Re: optimizing a query

From: Jonathan Vanasco <postgres(at)2xlp(dot)com>
To: PostgreSQL mailing lists <pgsql-general(at)postgresql(dot)org>
Subject: Re: optimizing a query
Date: 2016-06-22 18:23:55
Message-ID: D6AF3833-B022-4DE6-B1C1-E9290E639A9F@2xlp.com
Views: Raw Message | Whole Thread | Download mbox | Resend email
Thread:
Lists: pgsql-general


On Jun 22, 2016, at 4:25 AM, Erik Gustafson wrote:

> don't you want an index on t_a2b.col_a, maybe partial where col_a=1 ?

that table has indexes on all columns. they're never referenced because the rows are so short. this was just an example query too, col_a has 200k variations

After a lot of testing, I think I found a not-bug but possible area-for-improvement in the planner when joining against a table for filtering (using my production 9.5.2 box)

I checked a query against multiple possible indexes using the related columns. only one of indexes was on the table for each series of tests, and I analyzed the table after the drop/create of indexes.

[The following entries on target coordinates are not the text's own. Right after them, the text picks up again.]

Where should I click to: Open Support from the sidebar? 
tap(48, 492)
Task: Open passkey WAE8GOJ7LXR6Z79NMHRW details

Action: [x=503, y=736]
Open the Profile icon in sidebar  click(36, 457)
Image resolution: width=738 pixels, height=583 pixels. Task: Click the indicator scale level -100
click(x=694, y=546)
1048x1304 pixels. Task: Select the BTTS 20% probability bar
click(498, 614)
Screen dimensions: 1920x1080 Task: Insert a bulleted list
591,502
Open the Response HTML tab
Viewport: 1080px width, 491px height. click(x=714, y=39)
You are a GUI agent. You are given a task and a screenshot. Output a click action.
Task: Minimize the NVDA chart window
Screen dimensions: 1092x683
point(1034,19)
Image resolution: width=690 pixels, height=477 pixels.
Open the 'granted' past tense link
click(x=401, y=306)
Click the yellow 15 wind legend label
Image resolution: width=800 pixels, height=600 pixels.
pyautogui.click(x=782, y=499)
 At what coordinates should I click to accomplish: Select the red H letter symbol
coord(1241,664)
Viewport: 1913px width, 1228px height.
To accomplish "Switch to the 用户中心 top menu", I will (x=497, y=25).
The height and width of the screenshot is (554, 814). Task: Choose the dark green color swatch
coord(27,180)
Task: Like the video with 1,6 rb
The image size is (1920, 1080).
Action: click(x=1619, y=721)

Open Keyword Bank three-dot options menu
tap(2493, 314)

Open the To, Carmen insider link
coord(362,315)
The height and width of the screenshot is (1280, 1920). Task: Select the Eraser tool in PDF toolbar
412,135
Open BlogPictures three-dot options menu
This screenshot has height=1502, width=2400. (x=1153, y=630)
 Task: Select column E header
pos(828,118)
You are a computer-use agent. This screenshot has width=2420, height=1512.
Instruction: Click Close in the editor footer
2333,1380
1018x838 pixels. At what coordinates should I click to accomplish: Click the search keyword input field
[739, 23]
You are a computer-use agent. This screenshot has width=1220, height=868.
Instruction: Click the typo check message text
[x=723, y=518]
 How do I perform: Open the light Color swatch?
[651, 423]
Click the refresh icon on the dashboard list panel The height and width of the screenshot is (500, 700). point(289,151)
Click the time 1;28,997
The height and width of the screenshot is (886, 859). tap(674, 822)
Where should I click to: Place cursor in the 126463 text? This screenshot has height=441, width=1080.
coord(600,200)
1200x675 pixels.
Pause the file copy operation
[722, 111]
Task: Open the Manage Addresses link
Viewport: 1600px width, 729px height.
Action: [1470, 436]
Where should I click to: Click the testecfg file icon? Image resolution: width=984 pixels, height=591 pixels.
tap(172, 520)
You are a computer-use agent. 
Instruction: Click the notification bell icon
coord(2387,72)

Note 1: The only time an index-only scan is used, is on this form:

CREATE INDEX idx_partial_fkey_id_partial ON table_a(fkey_1, id, col_partial) WHERE col_partial IS NOT FALSE;

Omitting the col_partial from being indexed will trigger a Bitmap Heap Scan on the full table with a recheck condition:

CREATE INDEX idx_partial_fkey_id ON table_a(fkey_1, id) WHERE col_partial IS NOT FALSE;

This shouldn't be necessary. the planner knew that `col_partial` fulfilled the WHERE clause when it used the index, but scanned the table to check it anyways.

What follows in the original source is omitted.